**Exercise brief**
Copy out the records from the line containing "[Conic 2-Sitzer Sofa-Modul, rechts]" through the line containing "0 Items (616, 27)", including both of those lines, and leave the pictures out of your answer.

**Task material**
◇ ◇ ◇ ◇ ◇ ◇ ◇
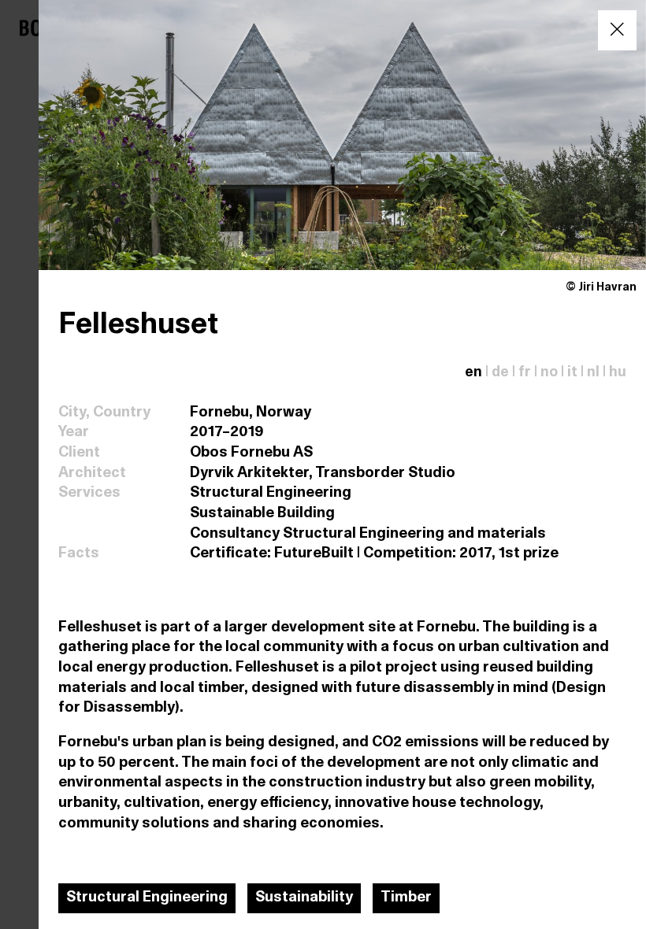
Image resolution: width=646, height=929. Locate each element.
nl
◇ ◇ ◇ ◇ ◇ ◇ ◇
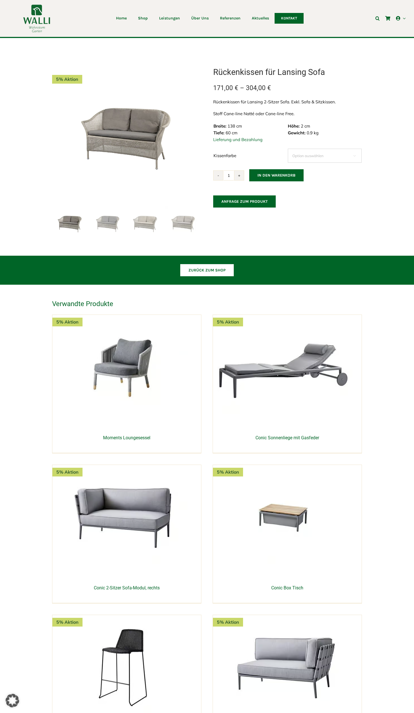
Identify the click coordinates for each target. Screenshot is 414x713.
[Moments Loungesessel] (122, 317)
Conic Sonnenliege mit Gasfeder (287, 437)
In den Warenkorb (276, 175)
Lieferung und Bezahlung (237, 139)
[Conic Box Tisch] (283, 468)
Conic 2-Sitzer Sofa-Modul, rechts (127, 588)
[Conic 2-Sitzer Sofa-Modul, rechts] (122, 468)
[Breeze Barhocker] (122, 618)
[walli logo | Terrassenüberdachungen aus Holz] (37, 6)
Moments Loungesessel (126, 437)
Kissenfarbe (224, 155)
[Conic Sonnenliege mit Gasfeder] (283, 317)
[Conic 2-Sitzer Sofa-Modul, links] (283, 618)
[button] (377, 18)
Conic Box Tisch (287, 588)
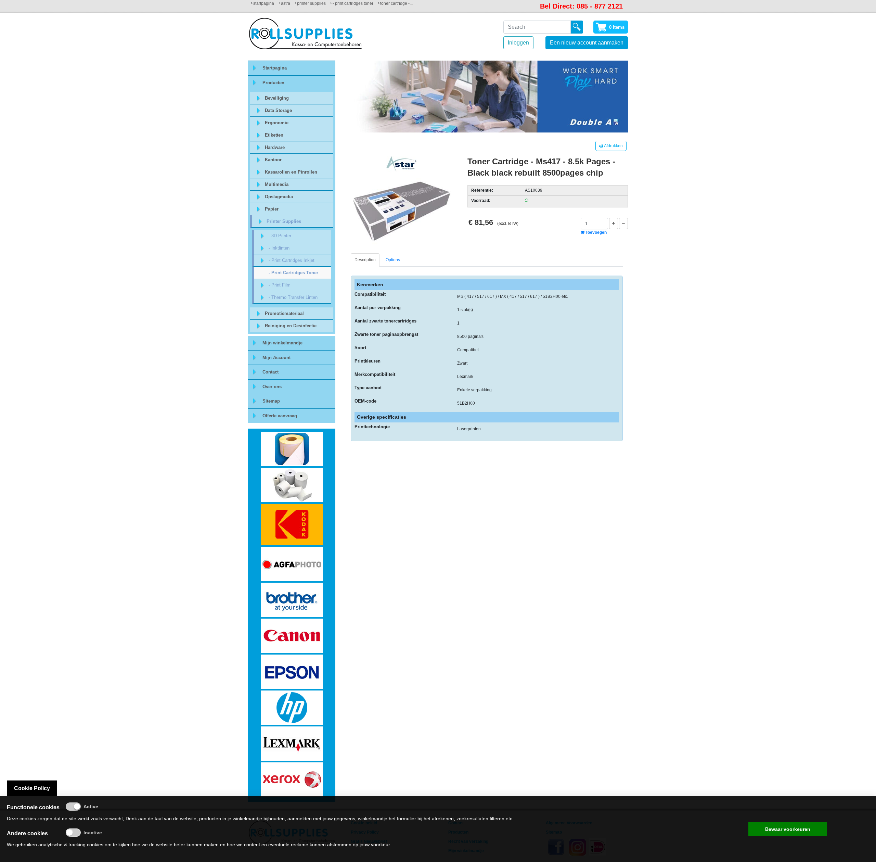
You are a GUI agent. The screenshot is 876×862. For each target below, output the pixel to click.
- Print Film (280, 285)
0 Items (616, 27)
◇ ◇ ◇ ◇ ◇ ◇ ◇
**Written solution**
[Conic 2-Sitzer Sofa-Modul, rechts] (122, 468)
[Breeze Barhocker] (122, 618)
[walli logo | Terrassenüberdachungen aus Holz] (37, 6)
Moments Loungesessel (126, 437)
Kissenfarbe (224, 155)
[Conic Sonnenliege mit Gasfeder] (283, 317)
[Conic 2-Sitzer Sofa-Modul, links] (283, 618)
[button] (377, 18)
Conic Box Tisch (287, 588)
You are a GUI agent. The screenshot is 876×862. For each target below, output the pixel to click.
- Print Film (280, 285)
0 Items (616, 27)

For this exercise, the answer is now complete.